Una noche dijo que Hitler se había dejado el bigotico y Mussolini afeitado la cabeza, por sugerencias suyas.
8-. YUSTE
Aun otra noche, que no quiso ni siquiera café porque acababa de salir de un Burger King, dijo, con la mayor seriedad del mundo:
--Llegué a Cáceres aquel 3 de febrero, con mucho frío, en el momento en que se encaminaba a Yuste mi amigo, y digo mi amigo... ¡mi hermano Carlos I! ... sí aquél al que le decían Carlos V del Sacro Imperio Romano-Germánico y Duque de Milán y Archiduque de Austria y Duque de Borgoña y otras hierbas que no se comen los chivos. Tenía el rostro compungido. Lo tomé por un brazo, lo llevé aparte, y le dije: “No te metas en el monasterio ése, Charlie, que tú eres joven todavía y eso ahí es muy aburrido... ¡vámonos pa’ Graná’ con las putas que allí to’ es alegríííía!”. Pero no me hizo caso tampoco, porque a mí nadie me hace caso a pesar de que siempre tengo razón, y murió al año siguiente, más triste que un búho, con menos de sesenta años, casi un niño. Entonces llegó Felipito, el que inventó el coñac.
9-. LOS PIGMEOS
Otra vez llegó a la peña y dijo que había acompañado a Ernesto Hemingway a un safari en África. El pequeño avión había aterrizado en pleno campo y cuando bajaban por la escalerilla, cientos de pigmeos desnudos corrieron hacia ellos, mientras se acercaban y se separaban, con rapidez, las manos de la boca, exclamando a coro: Ca…ba…lleeeee…ro, Ca…ba… lleeeee…ro, Ca…ba…lleeeee…ro.
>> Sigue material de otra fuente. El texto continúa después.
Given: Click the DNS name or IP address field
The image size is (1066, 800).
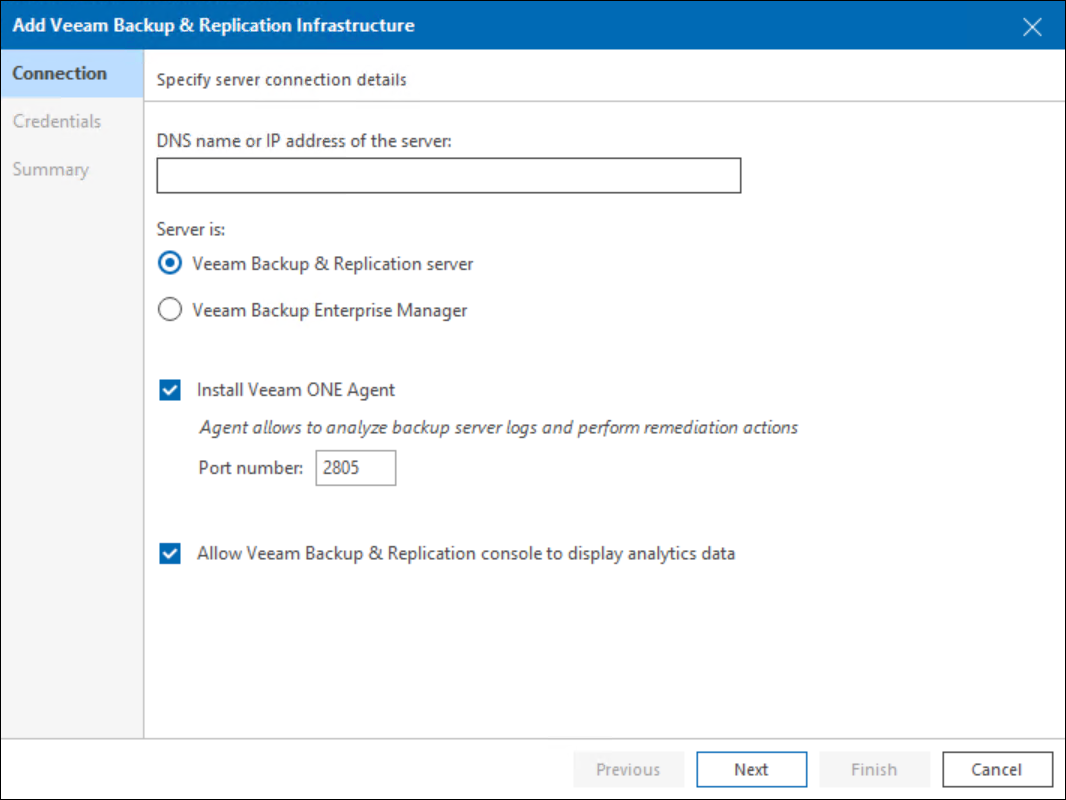Looking at the screenshot, I should click(x=447, y=175).
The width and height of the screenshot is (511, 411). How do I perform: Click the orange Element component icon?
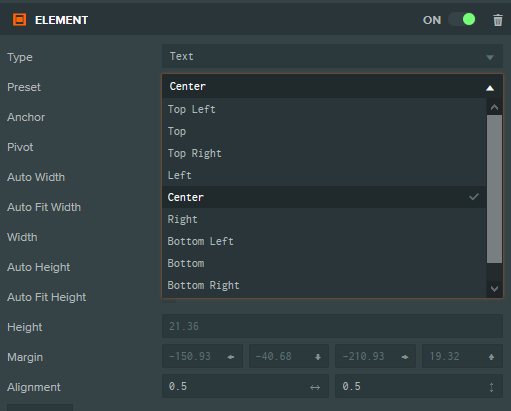[19, 20]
Aquella noche las carcajadas fueron aun más estridentes y los comensales nos miraban como si hubiésemos llegado de otra galaxia.
Otra vez dijo que había desembarcado en Normandía tomando vino con Eisenhower, que había traído de España a El Caballero de Paris, que le había enseñado a Churchill a abrir el huequito del tabaco, que tomaba carajillos con Pepe Botellas y otras cosas por el estilo.
Tal vez algún día comparta con ustedes otras anécdotas de este Quijote que vivió en un curioso lugar de la Florida cuyo nombre no voy a olvidar.